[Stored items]
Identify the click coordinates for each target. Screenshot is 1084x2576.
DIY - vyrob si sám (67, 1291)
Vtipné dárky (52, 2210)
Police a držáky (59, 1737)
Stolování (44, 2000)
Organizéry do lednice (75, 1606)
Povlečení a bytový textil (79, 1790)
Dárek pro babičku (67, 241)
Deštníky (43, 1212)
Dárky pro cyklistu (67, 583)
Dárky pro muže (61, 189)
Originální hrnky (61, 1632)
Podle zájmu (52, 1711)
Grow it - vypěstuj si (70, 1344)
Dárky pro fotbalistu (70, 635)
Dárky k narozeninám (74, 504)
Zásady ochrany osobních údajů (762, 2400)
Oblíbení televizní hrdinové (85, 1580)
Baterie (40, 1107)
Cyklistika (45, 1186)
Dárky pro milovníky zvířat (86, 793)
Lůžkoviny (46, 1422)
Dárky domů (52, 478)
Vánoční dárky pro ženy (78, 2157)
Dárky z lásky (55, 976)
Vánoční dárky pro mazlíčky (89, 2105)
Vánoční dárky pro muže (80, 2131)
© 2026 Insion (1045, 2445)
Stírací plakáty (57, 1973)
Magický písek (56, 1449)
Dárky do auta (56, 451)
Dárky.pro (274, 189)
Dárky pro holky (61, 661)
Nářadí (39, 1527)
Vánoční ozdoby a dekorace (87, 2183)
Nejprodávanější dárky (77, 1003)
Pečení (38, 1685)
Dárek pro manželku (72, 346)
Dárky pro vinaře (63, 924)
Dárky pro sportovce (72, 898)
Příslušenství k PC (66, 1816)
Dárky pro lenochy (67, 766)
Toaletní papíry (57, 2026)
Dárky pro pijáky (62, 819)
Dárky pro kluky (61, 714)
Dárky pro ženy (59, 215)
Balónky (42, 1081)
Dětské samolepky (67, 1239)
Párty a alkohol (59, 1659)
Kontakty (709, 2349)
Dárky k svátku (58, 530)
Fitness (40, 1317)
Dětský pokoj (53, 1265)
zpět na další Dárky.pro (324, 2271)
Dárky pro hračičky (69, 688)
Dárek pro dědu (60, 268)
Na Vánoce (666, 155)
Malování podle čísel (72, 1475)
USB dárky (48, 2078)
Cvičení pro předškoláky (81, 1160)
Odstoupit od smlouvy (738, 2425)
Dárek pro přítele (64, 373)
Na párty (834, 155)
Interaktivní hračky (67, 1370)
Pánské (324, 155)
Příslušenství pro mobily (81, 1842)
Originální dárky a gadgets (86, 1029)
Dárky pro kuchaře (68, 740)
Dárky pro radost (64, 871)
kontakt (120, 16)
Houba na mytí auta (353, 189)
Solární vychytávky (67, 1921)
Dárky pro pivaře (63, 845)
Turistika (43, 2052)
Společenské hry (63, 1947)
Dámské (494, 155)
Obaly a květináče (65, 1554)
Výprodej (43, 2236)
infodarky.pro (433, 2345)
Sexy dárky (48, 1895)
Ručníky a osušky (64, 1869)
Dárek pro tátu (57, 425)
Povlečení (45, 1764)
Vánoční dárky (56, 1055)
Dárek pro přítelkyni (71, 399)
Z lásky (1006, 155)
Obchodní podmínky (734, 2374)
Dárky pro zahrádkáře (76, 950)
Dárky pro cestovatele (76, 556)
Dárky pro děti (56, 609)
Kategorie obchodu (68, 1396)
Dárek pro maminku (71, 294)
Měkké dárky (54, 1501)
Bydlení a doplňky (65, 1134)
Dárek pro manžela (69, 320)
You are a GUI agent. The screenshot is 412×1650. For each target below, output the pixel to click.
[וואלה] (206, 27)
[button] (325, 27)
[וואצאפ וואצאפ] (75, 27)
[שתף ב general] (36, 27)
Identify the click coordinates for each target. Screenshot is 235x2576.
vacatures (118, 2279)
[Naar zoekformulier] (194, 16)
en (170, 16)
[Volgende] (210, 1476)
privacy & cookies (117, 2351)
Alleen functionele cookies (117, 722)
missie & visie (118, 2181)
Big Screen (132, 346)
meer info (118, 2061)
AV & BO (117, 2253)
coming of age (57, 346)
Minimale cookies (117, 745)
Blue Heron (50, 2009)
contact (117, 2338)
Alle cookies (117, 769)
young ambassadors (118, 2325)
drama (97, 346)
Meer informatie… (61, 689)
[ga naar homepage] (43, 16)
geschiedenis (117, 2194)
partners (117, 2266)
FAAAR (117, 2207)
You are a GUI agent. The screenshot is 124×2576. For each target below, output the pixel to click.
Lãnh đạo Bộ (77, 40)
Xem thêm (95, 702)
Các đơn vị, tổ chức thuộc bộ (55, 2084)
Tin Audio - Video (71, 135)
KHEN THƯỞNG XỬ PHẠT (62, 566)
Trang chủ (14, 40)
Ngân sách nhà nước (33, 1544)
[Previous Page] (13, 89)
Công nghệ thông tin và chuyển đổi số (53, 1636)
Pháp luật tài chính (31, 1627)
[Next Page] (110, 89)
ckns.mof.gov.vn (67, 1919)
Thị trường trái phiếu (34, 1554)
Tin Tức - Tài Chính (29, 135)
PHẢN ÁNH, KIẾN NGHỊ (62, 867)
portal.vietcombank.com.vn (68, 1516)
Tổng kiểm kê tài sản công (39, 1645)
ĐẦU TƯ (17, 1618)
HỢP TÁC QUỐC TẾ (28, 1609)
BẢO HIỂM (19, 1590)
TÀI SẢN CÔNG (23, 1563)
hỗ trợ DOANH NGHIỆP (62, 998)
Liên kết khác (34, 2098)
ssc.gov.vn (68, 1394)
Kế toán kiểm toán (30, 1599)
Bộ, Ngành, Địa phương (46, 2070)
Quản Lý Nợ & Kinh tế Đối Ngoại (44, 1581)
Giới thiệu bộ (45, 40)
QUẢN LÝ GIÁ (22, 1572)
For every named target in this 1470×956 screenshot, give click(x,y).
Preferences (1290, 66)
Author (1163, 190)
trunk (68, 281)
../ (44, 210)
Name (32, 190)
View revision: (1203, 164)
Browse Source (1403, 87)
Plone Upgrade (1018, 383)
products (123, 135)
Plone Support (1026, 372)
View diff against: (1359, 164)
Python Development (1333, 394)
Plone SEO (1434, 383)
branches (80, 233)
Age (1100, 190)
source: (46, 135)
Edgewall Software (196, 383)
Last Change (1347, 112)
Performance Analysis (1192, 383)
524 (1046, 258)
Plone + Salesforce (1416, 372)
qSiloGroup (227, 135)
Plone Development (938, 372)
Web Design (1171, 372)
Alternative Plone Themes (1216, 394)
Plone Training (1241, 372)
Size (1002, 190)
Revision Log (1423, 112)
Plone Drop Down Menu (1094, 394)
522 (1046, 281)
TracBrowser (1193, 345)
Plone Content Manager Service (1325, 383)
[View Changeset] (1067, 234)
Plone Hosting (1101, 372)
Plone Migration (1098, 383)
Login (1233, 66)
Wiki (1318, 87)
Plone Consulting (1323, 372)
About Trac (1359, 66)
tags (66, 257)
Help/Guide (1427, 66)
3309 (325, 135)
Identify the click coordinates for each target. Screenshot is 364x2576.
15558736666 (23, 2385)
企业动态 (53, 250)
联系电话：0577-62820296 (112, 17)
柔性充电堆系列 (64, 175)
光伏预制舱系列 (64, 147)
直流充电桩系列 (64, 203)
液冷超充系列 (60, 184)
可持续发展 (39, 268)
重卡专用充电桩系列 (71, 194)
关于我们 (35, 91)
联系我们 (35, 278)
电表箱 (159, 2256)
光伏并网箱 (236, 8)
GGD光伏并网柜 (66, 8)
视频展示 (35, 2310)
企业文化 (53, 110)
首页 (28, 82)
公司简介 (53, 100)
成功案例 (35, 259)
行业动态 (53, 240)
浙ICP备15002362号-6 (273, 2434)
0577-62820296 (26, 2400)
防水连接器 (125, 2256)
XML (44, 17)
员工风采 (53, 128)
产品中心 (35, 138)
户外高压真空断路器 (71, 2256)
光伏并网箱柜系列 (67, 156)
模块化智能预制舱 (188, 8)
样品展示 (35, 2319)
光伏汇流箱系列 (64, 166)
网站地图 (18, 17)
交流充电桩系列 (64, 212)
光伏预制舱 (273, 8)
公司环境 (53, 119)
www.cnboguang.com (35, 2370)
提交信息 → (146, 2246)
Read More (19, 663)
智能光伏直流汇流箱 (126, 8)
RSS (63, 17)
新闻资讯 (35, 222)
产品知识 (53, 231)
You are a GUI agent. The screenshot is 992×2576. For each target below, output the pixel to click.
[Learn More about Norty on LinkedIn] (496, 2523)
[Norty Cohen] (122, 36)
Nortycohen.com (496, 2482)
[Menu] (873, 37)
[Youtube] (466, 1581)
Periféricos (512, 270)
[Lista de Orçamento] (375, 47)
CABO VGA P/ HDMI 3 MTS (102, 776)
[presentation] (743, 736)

## AIM OF THE EXERCISE
Using the records above, work out the number of lines that contain "View" and write only that number.

## RESPONSE TO THE EXERCISE
3